V.M. Slipher Portrait

Photo of V.M. Slipher circa 1909

Slipher Family Home

Slipher family home in Mulberry, IN

Kappa Sigma, Beta Theta Chapter, Chapter Roll, Seniors

Kappa Sigma Seniors, Indiana University, 1901. V.M. Slipher is in the top row, second from left.

V.M. Slipher portrait in the Indiana University yearbook, 1901

V.M. Slipher in the Indiana University yearbook, 1901

V.M. Slipher Family Photo

V.M. Slipher with daughter Marcia, wife Emma and sister-in-law Nellie Munger.

Vesto Melvin (V.M.) Slipher was a prominent astronomer who spent the entirety of his fifty-three year career at Lowell Observatory.

Slipher was born on November 11, 1875, in Mulberry, Indiana, to Daniel Clark and Hannah App Slipher. He was one of eleven children (nine surviving) and spent his formative years on the family farm in Frankfort, Indiana, where he learned the techniques of agriculture and animal care. He and his brother Earl Carl (E.C.) developed an early interest in astronomy in the hours not spent working the land. 

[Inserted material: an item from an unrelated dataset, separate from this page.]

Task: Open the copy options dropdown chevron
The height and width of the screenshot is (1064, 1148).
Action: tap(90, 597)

Slipher attended high school in Frankfort and, after a brief stint teaching at a nearby country school, enrolled at Indiana University in pursuit of a Bachelor’s degree in Mechanics and Astronomy. Upon graduation in 1901, Percival Lowell offered him a temporary position at Lowell Observatory upon the recommendation of his former instructor at Indiana, Wilbur Cogshall. 

Lowell wrote to Cogshall, “As regards Mr. Slipher, I shall be happy to have him come when he is ready. I have decided, however, that I shall not want another permanent assistant and take him only because I promised to do so and for the term suggested. What it was escapes my memory.”

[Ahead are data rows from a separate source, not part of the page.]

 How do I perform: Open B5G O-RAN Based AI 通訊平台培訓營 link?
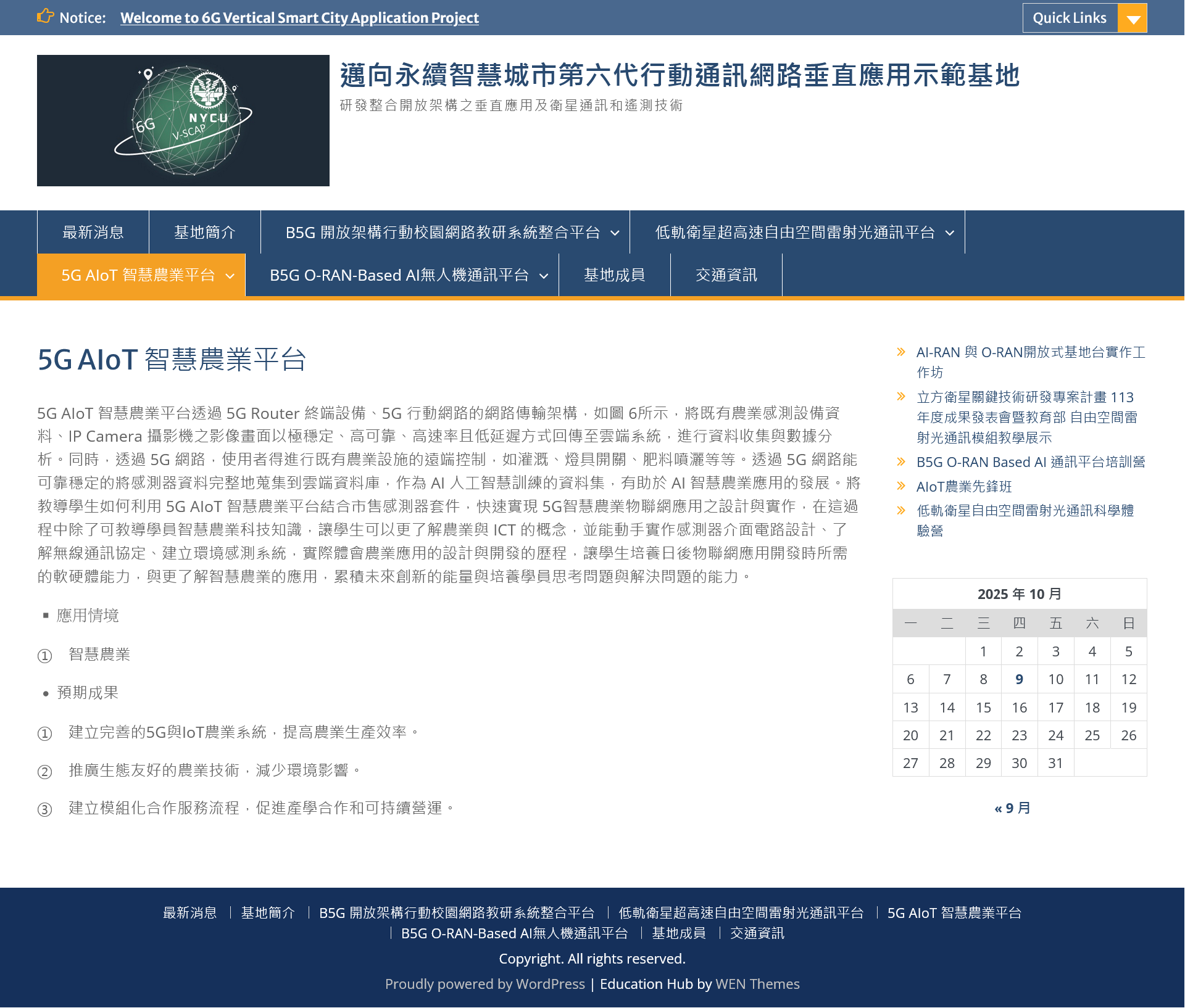[1030, 462]
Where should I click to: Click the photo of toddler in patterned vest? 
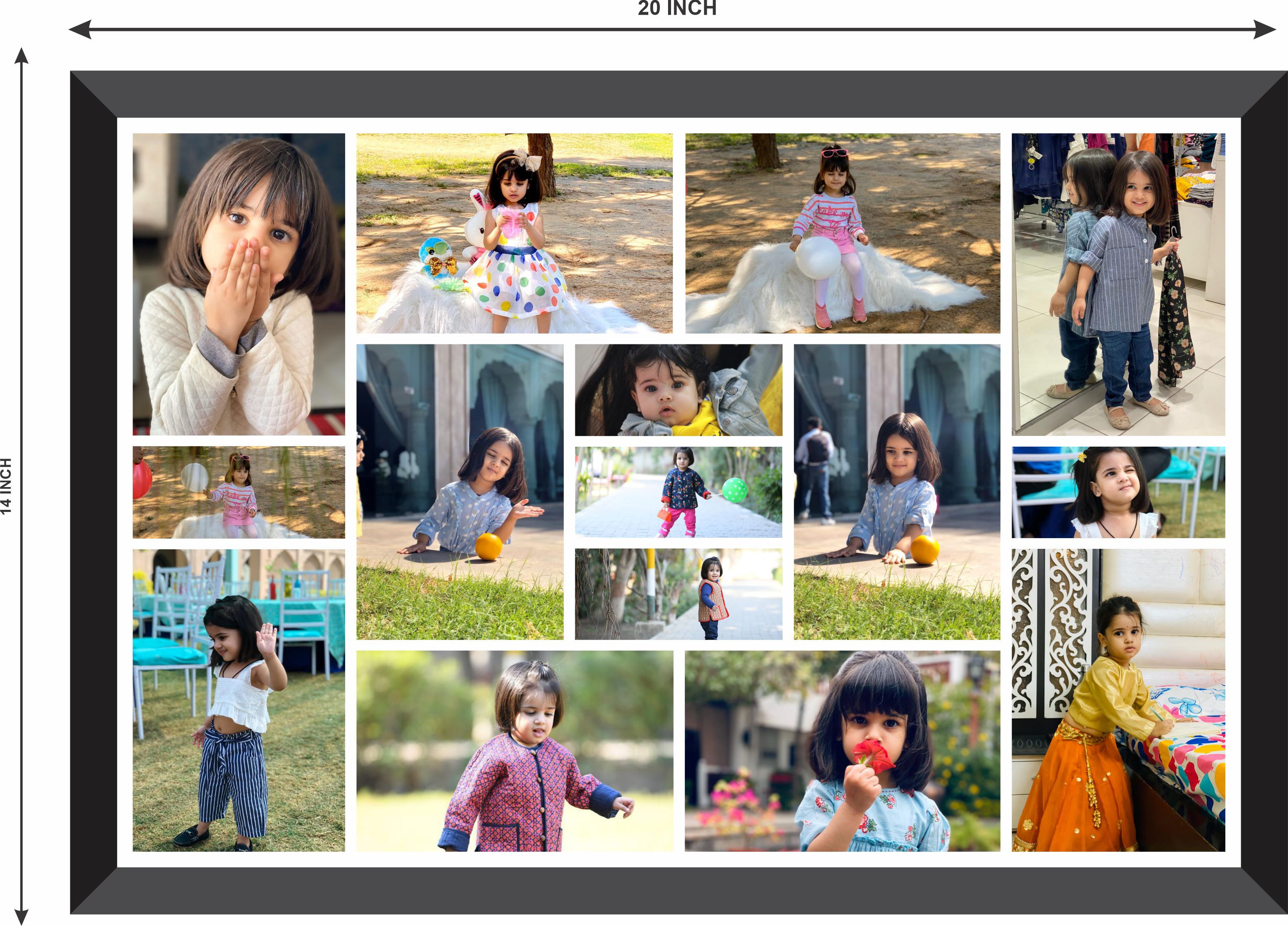[x=678, y=594]

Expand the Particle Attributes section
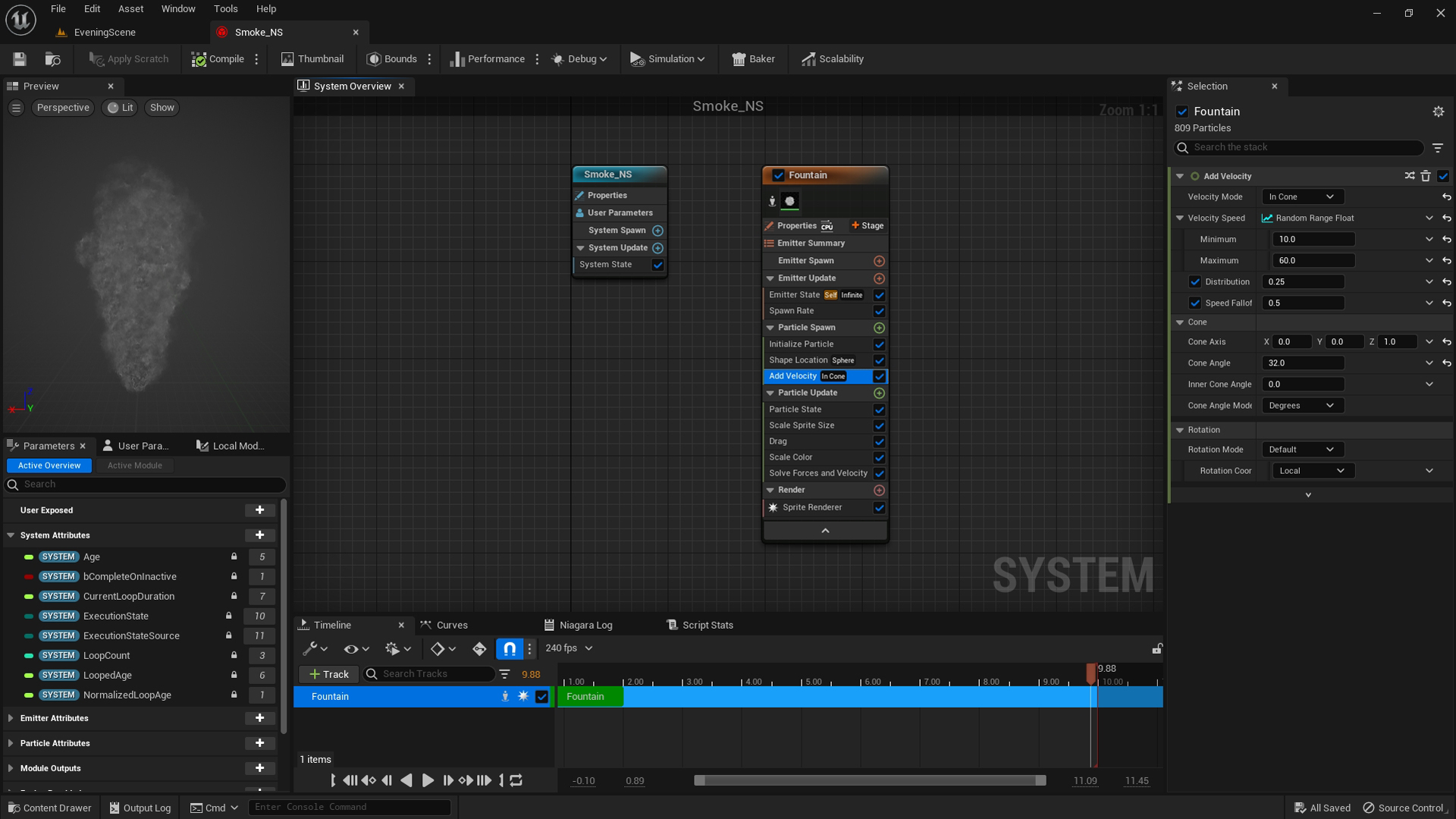click(11, 743)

Slipher must have proven himself worthy of the position, for he stayed on at Lowell through his advanced education, obtaining his Master’s and Ph.D. from Indiana University, and eventually became acting director and later director subsequent to Percival Lowell’s sudden death in 1916. 

During his fifty-three years of service at Lowell, Slipher accrued many accolades and awards and came to be known as “a reserved, reticent, cautious man who shunned the public eye and rarely even attended astronomical meetings, often sending his papers for others to read. He consistently postponed publication of his discoveries until he had confirmed them to his own satisfaction, and some of his results were published by others to whom he communicated them in his correspondence.”  (from A Biographical Memoir by William Graves Hoyt)

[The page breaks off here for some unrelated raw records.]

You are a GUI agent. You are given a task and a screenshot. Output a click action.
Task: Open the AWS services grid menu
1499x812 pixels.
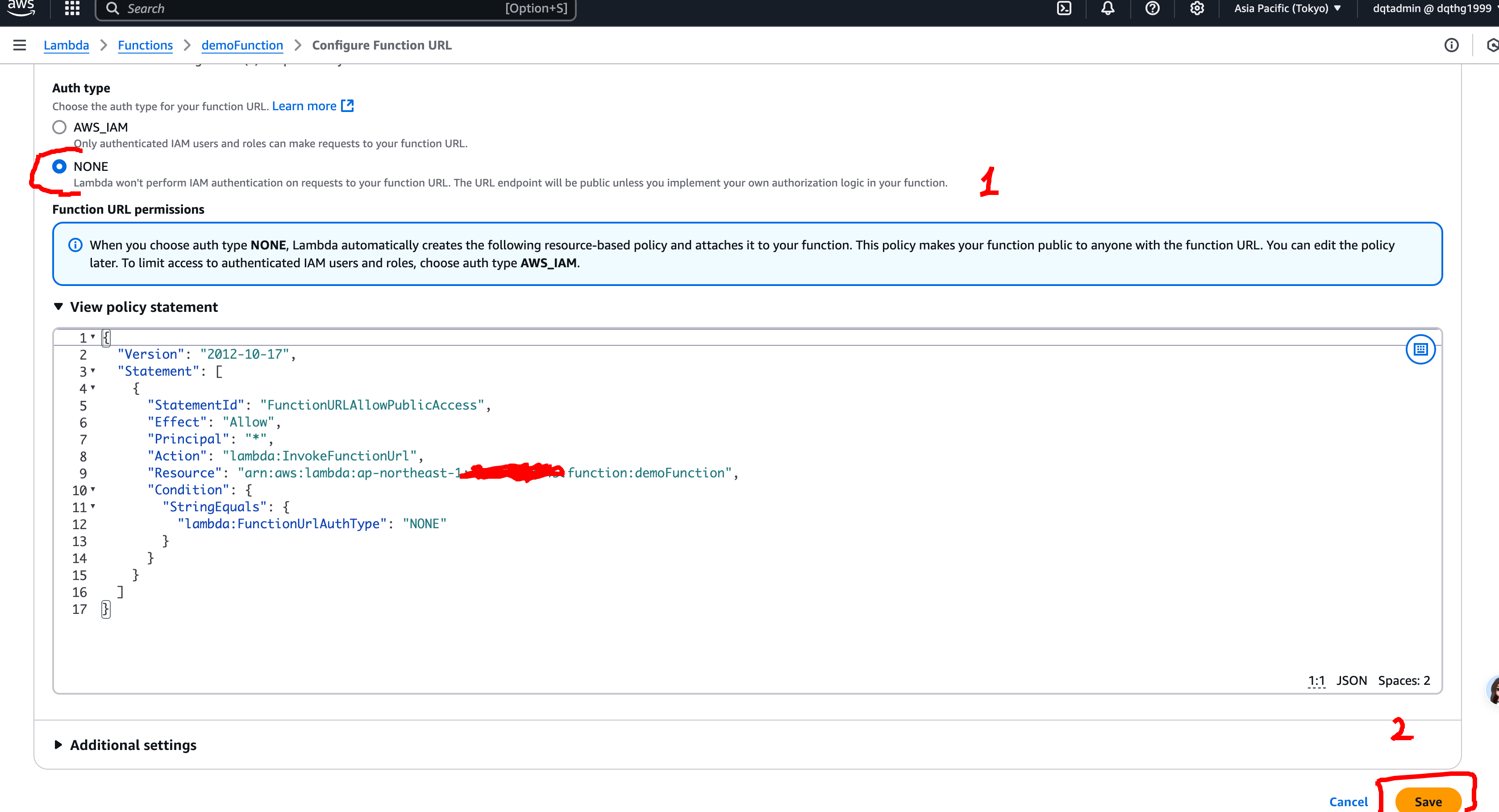click(72, 8)
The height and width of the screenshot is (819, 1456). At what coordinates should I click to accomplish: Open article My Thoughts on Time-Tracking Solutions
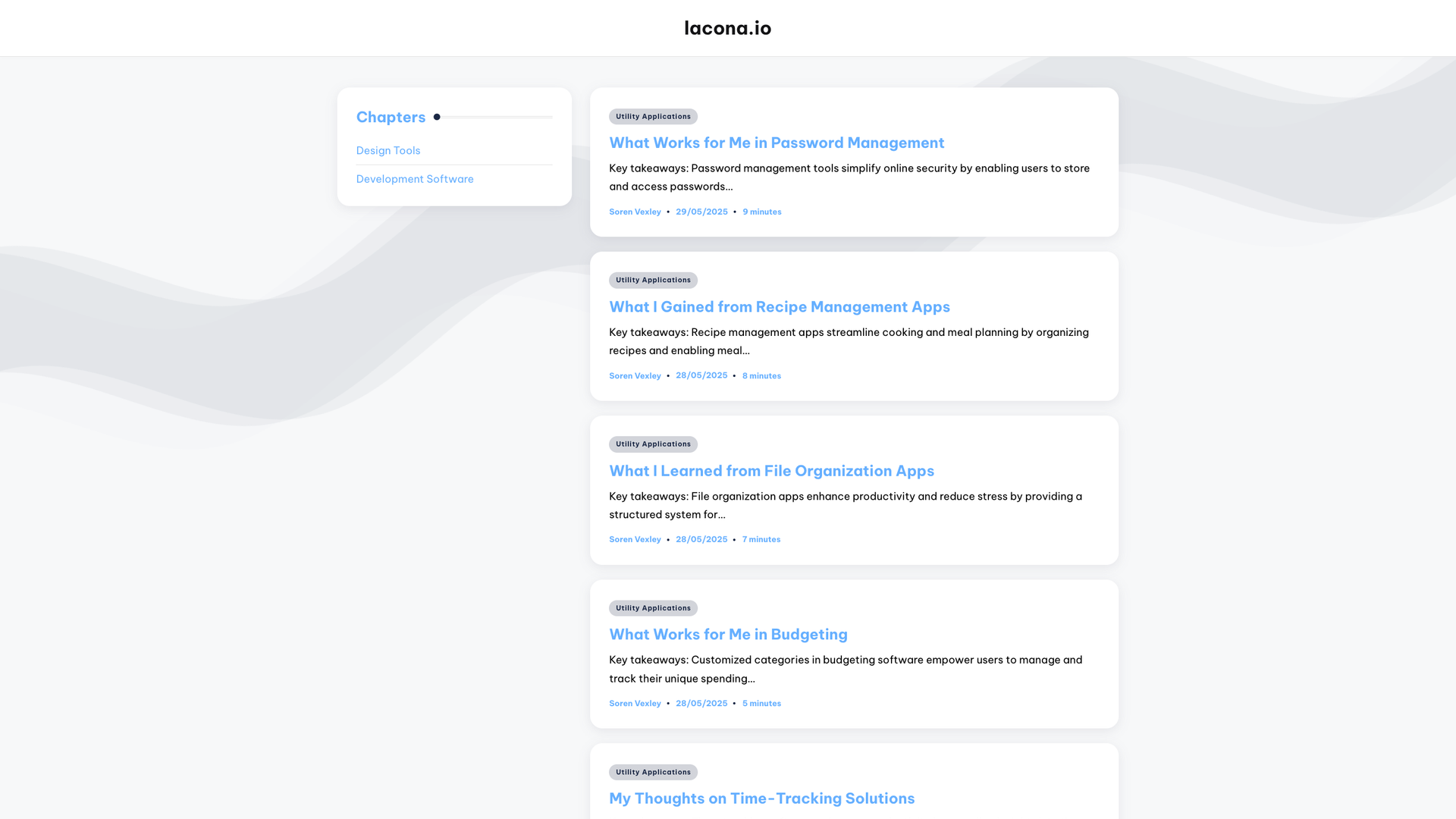(x=761, y=798)
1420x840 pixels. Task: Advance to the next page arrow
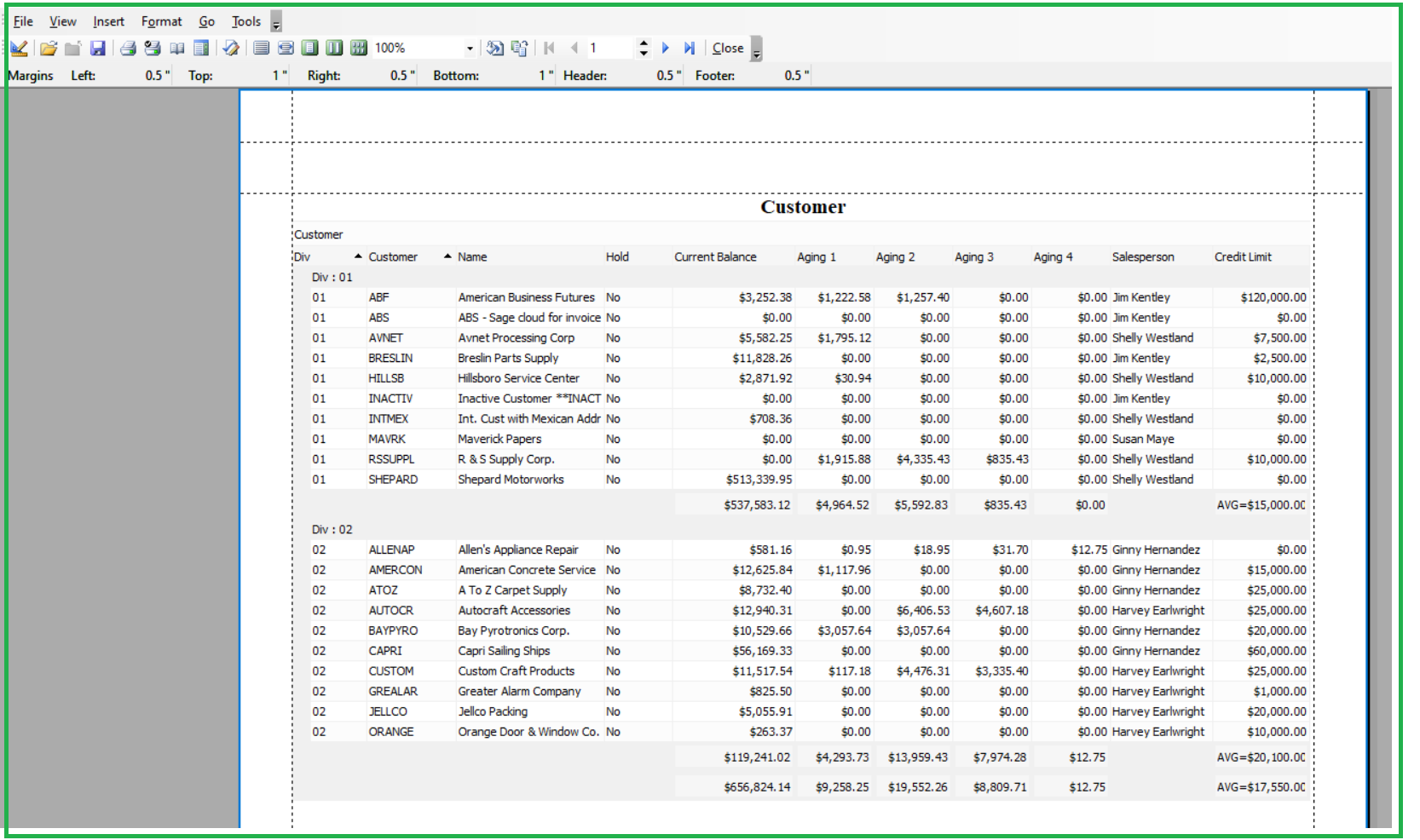click(x=666, y=48)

Slipher made his home in Flagstaff along with his wife, Emma Rosalie Munger of Indiana. They had two children, Marcia Frances and David Clark. He was not only an accomplished astronomer, but also an astute businessman and prominent member of the Flagstaff community.

Slipher passed away on November 8, 1969, three days shy of his 94th birthday. He is interred at the Citizens Cemetery in Flagstaff.